- _DIRECTIONS_
Count the lines below that contain the word "agent", and report only that number.

━━━━━ SUPPLIED INFORMATION ━━━━━

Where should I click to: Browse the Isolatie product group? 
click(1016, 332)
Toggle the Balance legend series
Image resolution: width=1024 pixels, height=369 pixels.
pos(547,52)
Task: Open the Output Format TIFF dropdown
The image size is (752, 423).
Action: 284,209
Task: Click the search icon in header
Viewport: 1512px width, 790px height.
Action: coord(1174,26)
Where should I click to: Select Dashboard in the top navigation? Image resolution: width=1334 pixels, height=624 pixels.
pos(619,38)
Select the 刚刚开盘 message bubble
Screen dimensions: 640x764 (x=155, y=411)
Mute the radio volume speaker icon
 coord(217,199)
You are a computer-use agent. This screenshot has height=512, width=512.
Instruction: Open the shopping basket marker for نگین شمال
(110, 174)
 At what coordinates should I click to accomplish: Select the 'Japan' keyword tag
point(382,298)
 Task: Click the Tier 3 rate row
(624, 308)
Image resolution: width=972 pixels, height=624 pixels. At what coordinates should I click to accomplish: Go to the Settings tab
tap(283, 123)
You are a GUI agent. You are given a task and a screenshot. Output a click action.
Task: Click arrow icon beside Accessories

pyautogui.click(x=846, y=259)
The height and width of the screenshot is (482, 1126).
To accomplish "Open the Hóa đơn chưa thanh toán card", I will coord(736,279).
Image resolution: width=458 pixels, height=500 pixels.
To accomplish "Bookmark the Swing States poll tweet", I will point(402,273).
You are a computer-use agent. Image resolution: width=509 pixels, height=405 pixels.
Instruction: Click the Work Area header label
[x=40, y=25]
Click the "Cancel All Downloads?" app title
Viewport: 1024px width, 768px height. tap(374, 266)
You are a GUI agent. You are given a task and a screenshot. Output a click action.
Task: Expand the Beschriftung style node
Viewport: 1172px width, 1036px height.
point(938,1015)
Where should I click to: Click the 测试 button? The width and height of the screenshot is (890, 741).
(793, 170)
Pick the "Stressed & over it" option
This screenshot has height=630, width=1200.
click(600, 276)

━━━━━

- _RESPONSE_
4